__Selected passage__
____

On the outside, twenty-eight-year-old Fiona Yu appears to be just another Hello Kitty - an educated, well-mannered Asian American woman. Secretly, she feels torn between the traditional Chinese values of her family and the social mores of being an American girl. To escape the burden of carrying her family's honor, Fiona decides to take her own virginity. In the process, she makes a surprising discovery that reunites her with a long-lost friend, Sean Killroy. Sean introduces her to a dark world of excitement, danger, cunning, and cruelty, pushing her to the limits of her own morality. But Fiona's father throws her new life into disarray when he dupes her into an overnight trip that results in a hasty engagement to Don Koo, the spoiled son of a wealthy chef.

____

__Excerpted data__

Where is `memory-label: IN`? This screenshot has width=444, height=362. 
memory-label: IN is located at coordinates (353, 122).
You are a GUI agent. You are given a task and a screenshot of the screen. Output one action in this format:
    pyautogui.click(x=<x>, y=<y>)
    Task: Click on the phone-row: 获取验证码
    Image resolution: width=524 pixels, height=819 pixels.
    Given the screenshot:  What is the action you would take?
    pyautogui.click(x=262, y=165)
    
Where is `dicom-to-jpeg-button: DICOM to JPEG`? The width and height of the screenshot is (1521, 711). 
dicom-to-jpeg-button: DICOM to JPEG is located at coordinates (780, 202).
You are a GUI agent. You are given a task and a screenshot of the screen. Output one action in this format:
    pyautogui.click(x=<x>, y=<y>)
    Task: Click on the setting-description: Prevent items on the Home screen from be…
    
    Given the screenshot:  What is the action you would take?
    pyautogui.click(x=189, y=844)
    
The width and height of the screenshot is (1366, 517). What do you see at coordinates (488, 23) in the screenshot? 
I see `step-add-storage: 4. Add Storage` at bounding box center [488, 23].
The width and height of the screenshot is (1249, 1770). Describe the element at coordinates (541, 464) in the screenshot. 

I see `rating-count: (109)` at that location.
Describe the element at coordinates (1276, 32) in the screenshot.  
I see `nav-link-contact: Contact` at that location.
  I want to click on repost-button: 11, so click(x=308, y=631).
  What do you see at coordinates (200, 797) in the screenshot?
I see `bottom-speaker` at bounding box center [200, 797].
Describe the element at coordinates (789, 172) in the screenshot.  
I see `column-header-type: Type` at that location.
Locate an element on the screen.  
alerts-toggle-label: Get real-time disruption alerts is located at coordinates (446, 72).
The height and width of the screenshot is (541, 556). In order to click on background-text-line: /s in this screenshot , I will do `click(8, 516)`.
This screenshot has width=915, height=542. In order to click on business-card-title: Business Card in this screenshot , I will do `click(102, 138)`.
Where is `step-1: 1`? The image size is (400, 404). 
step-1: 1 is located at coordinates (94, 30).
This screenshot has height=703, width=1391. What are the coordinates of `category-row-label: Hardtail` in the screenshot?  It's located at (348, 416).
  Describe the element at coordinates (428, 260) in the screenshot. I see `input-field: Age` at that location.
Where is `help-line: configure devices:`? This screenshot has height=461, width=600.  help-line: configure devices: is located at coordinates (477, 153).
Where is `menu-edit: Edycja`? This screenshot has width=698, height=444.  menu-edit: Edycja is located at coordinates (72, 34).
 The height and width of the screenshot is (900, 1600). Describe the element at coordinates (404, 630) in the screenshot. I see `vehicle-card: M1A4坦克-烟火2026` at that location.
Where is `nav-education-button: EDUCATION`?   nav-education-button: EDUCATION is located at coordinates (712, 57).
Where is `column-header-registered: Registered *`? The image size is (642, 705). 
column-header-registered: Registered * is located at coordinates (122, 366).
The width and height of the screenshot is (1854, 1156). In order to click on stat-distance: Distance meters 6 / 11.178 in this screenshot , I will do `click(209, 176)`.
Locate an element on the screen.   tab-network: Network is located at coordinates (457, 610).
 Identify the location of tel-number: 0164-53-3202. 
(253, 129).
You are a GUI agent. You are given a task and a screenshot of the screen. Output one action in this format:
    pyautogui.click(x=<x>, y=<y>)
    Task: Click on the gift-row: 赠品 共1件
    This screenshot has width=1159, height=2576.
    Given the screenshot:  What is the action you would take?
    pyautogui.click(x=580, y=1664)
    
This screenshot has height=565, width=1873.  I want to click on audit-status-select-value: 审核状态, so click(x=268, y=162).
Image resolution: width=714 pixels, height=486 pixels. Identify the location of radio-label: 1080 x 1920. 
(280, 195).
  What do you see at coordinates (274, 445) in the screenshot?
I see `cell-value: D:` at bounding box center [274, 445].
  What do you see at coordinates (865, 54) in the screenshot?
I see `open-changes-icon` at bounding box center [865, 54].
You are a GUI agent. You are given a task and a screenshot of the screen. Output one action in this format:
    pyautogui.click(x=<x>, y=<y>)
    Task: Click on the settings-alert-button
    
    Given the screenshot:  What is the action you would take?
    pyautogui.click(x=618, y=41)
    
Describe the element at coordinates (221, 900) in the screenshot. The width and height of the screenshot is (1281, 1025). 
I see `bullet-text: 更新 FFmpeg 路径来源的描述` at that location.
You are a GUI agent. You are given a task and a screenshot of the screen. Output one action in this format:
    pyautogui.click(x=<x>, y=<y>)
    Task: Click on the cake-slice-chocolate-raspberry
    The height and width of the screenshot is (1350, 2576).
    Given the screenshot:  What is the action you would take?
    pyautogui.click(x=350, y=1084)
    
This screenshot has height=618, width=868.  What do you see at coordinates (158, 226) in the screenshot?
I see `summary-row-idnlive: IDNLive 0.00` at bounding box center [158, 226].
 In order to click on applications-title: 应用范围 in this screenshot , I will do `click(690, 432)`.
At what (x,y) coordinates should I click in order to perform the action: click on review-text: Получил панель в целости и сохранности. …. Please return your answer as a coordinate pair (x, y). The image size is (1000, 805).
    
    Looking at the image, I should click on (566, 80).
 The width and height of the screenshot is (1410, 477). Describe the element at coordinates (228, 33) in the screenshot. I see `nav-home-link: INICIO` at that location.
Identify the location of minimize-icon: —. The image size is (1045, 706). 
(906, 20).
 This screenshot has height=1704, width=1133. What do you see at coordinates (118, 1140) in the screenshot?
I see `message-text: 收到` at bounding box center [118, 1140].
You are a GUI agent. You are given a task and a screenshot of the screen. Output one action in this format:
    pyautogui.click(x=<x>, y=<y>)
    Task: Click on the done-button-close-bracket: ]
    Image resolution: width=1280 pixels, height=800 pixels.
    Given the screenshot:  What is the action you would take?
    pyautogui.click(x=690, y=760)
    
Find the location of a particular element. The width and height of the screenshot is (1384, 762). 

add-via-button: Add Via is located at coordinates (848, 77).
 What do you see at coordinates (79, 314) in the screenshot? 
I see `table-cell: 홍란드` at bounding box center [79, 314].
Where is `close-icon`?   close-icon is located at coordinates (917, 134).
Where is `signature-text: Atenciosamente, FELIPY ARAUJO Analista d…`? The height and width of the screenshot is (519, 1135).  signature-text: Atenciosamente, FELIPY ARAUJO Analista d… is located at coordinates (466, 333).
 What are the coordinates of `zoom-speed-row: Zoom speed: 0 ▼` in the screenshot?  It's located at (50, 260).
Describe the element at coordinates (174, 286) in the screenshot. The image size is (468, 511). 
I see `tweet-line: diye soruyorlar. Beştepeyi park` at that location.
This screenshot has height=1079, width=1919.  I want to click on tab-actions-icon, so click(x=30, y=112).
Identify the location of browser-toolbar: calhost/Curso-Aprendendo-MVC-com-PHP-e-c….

____

__About this exercise__
List every person the novel summary mentions by name.

__Answer to the exercise__
Fiona Yu, Sean Killroy, Don Koo